**Instructions**
A. Please rewrite the OFDI study text starting with "This first in" and going on through "two imaging techniques.", changing "IVUS" to "intravascular ultrasound".
B. Extend the OFDI study text beyond its last sentence.

Study design and endpoints

This first in man prospective, single centre, feasibility study of the Terumo intravascular OFDI system (Terumo Corp., Tokyo, Japan) was performed to establish safety and assess the performance when imaging the coronary artery before and after stent deployment. The local ethics committee approved the protocol. All patients gave written informed consent before procedure. In total nineteen patients were enrolled, and were randomised in a 1: 1 fashion to either OFDI followed by IVUS (n=10) or IVUS followed by OFDI (n=9) in order to eliminate potential bias in safety outcomes due to sequence of two imaging techniques.

Patients were eligible if they had no more than two-vessels requiring stent implantation. If a patient had two epicardial coronary stenoses, the second lesion was eligible for the study once the first most severe lesion had been treated without any procedural event. The target lesion for imaging had to have a reference diameter no larger than 5.0 mm with a minimum luminal diameter (MLD) greater than 1.5 mm as measured by quantitative coronary angiography (QCA) before imaging and treatment. If the MLD was smaller than 1.5 mm, balloon predilatation was mandatory before imaging. Patients who had unprotected left main coronary artery disease and ostial right coronary artery disease were excluded. ST elevation myocardial infarction within 72 hours was also an exclusion criterion.

Primary endpoints were: 1) ability to obtain OFDI images of coronary artery pre- and post-stenting by OFDI with fast pullback, short flush and without proximal vessel occlusion and; 2) safety of OFDI procedure as assessed by occurrence of serious adverse events during the use of the device (i.e., coronary dissection, coronary spasm, development of thrombus in the artery subjected to imaging, clinical and/or electrocardiogram [ECG] evidence of ischaemia requiring treatment during imaging, coronary occlusion, occurrence of MACE [cardiac death, myocardial infarction, target vessel revascularisation] up to 30 days follow-up).

Secondary endpoints were length of imaged segment, comparative measurement of luminal dimension with IVUS and QCA.

Study device

The Terumo OFDI system uses a scanning laser as light source of which centre wavelength is around 1.3 µm with sweeping range over 100 nm. In order to create the OFDI images, the interference between the tissue sample and a fixed reference mirror is processed to determine the echo-time delay and the amplitude of light reflected from the tissue microstructure at different depths. The technical specifications of this system is shown in Table 1. The imaging console permits real-time data processing and the two-dimensional representation of the backscattered light is displayed in a cross-sectional image. The catheter is connected at its proximal end to the motor drive unit. The OFDI catheter has a short monorail design and contains the fiberoptic core that rotates inside a translucent sheath. The OFDI imaging element rotates at 9,600 rpm allowing imaging at 160 frames/s. The pullback speed can be changed from 5 to maximally 40 mm/s. In the current study, the images were acquired at an automated pullback speed of 20 mm/s.

**Exercise data**
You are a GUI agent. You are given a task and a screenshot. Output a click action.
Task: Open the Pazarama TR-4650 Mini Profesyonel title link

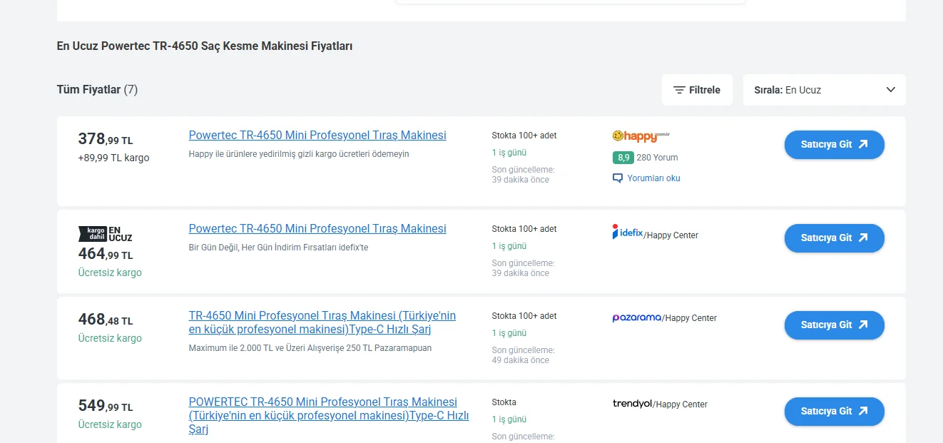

**Responses in order**
A.
This first in man prospective, single centre, feasibility study of the Terumo intravascular OFDI system (Terumo Corp., Tokyo, Japan) was performed to establish safety and assess the performance when imaging the coronary artery before and after stent deployment. The local ethics committee approved the protocol. All patients gave written informed consent before procedure. In total nineteen patients were enrolled, and were randomised in a 1: 1 fashion to either OFDI followed by intravascular ultrasound (n=10) or intravascular ultrasound followed by OFDI (n=9) in order to eliminate potential bias in safety outcomes due to sequence of two imaging techniques.

B.
Imaging procedures

The procedure was performed via a 6 Fr guiding catheter. After intracoronary (IC) administration of nitroglycerin (≥0.1 mg), coronary angiography was performed. When the MLD was less than 1.5 mm on baseline quantitative angiogram, predilatation was performed. Both OFDI and IVUS imaging were performed in a single target lesion before and after stenting with postdilatation if judged necessary by the operator. The sequence of imaging for the devices IVUS/OFDI was randomised in the cathlab by the envelope method. Each imaging procedure/pullback was preceded by the intracoronary administration of 0.2 mg nitroglycerin. Coronary “safety” angiograms were performed in-between pullbacks with both IVUS and OFDI to monitor for adverse events.

OFDI imaging

Under fluoroscopic guidance, the OFDI catheter was advanced into the vessel, placing the optical lens ≥5 mm distal to the lesion or the stent. Imaging calibration was performed using the outer border of the catheter circumference (0.8 mm). OFDI pullbacks were performed during continuous injection of a maximum of 16 ml of 100% contrast medium (Iodixanol 320, Visipaque™, GE Health Care, Cork, Ireland) through the guiding catheter using an injection pump (Mark-V ProVis, Medrad Inc. Indianola, PA, USA). The contrast was injected at a flow rate of 3 to 4ml/sec for a maximum of 4 sec. The same procedure was repeated before and after stenting. During the entire procedure, continuous electrocardiographic (6 leads) and haemodynamic monitoring were carried out. The images were saved in the console and then converted into AVI files. The images were exported for off-line analysis.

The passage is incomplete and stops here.